After staying under the luxury tax threshold this year, Ainge will have a couple of cap tools at their disposal to improve the team. They still have the $11M remainder of the Gordon Hayward TPE, a handful of smaller TPE’s after trading Daniel Theis, Enes Kanter, and Jeff Teague, and the mid-level and bi-annual exceptions.
However, a roster crunch exists. Heading into 2021-2022, the Celtics have 13 guaranteed contracts. Semi Ojeleye and Luke Kornet head into the summer as unrestricted free agents and Jabari Parker is on a non-guaranteed deal. They own their first round pick and of course will be looking to re-sign Evan Fournier with his Bird rights.

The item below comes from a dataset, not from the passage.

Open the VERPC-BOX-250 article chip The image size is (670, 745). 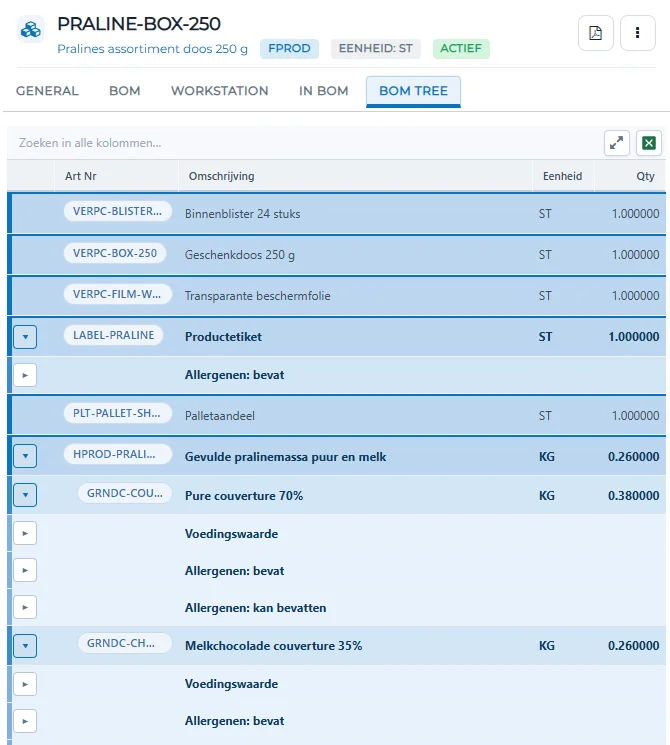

“The bottom line is our team hasn’t been as consistent, hasn’t been as healthy. We definitely will need to make some changes. But I wouldn’t say there’s any needed changes of our best players,” Ainge said.
To that point, the Celtics President of Basketball Operations also defended the job of Brad Stevens and any speculation or suggestion that he’d be looking to replace their head coach. “Listen, we all have blame to share. There’s no doubt about it, but you can’t just look at a coach and take his whole body of work throughout his whole coaching career and throw this year and make a judgement for crying out loud. That’s idiotic.”
Stevens’ reserved nature can often be misinterpreted as disinterest or a lack of fire, but Ainge assured Toucher & Rich that he’s seen Stevens’ passion behind-the-scenes, especially this year.
“Somebody’s gotta keep the even keel perspective during the games. We have a lot of players that are very emotional. Most players are very emotional and ride the ups and downs, so having someone of his temperament is a great advantage, not a disadvantage.
Brad snaps, Brad loses his mind, but he puts more time and effort into this than anybody and coaches are prepared. I’m not saying Brad is a perfect coach. He’ll tell ya. He’s got things he can improve on that he wishes he had done different and better this year, but that’s not the issue. Brad Stevens is a fantastic basketball coach. Always has been and is getting better, not worse.”
And as is customary on these weekly visits with The SportsHub, the conversation with Ainge turned into The Defending Marcus Smart Hour. After Kendrick Perkins suggested that Smart had lost the locker room and needed to be moved this summer as he enters a contract year, Danny again stepped up to defend the longest tenured Celtic despite Perk suggesting that Smart had already “run his course.”
“Marcus has been playing well as of late. Since the trade deadline I think, he’s playing his best. He has shown great leadership. Marcus is one of the guys that has that resolve that this team has lacked through a lot of this year.”
Of course, all criticism, even the slings and arrows of sports radio, deserves context. Yes, the Celtics have been bad:
Boston will enter the final weekend 35-35.
— Sean Grande (@SeanGrandePBP) May 13, 2021
And how backwards a year has it been?
Celtics went 8-1 in winning the season series from..
Milwaukee
LA Clippers
Denver
Golden State
Celtics went 3-10 in losing the season series to..
Cleveland
Chicago
Detroit
Sacramento
New Orleans
But on top of the compacted schedule and COVID, they’ve been incomparably hit by the injury bug:
2020-21 Celtics in a snapshot ⤵️
— Chris Forsberg (@ChrisForsberg_) May 11, 2021
183 games missed. Add 4 more for Jaylen Brown. Maybe more for Rob.
And now it’s guaranteed: Zero games played with their top 7 available the entire season. pic.twitter.com/fbC5NgsV92
But for Danny Ainge, even he expected more despite the difficult hand the team has been dealt. “I blame everybody. Everybody is guilty of playing great in the good games and bad in the bad games. It’s a collective team.”